After the Opium War (1840-1842), Lin Zexu, a national hero who devoted himself to the fight against opium spreading, was dispatched to today's Yili of Northwest China's Xinjiang Autonomous Region in 1841. By way of East China's Zhenjiang Province, he met with his old friend Wei Yuan and the two spent a night together.

A year earlier, when Lin was acting as the imperial envoy, he ordered his "translating group" to translate and edit the World Geography, resulting in the unpublished geographical book - Si Zhou Zhi. On that night, Lin handed all the scripts to Wei, and expressed his hope that Wei would compile another book - Hai Guo Tu Zhi based on these materials. Wei accepted his entrustment and devoted himself to compiling the book.

A year later, in 1841, the 50-volume book came out in Yangzhou of East China's Jiangsu Province.

In the prelude, Wei wrote, "The book is intended to fight against the foreign invasion with foreign technologies, and to surpass the foreigners by learning from them." Thus, Wei Yuan, for the first time in Chinese history, put forward the slogan of learning from the West.

There are three editions of Hai Guo Tu Zhi: 50-volume, 60-volume, and 100-volume, with the former two editions printed in Yangzhou and the latter one in Gaoyou (also in Jiangsu).

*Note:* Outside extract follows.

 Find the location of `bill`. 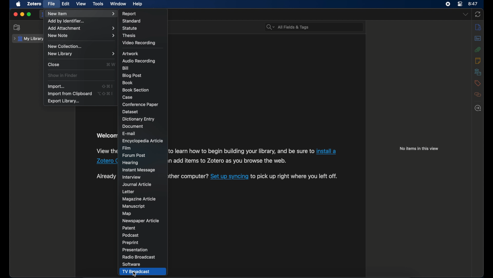

bill is located at coordinates (125, 68).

With "foreign" as its core and themed on "Learning from the foreigners," the book, the first of its kind, comprehensively introduced the geography, history, politics, economy, science, religion, culture, and local customs, and so on of different countries throughout the world, and included any materials the author could collect, such as military and scientific materials on how to make Western canons and ships.

An epoch-making magnum opus (masterpiece), Hai Guo Tu Zhi marked the beginning in Chinese people's genuine observation of the world and represented a milestone in the history of Chinese culture and ideology. Wei Yuan, as a pioneer in Chinese modern enlightenment, was honored as a representative of the first batch of intellectuals to "open the eyes to the world."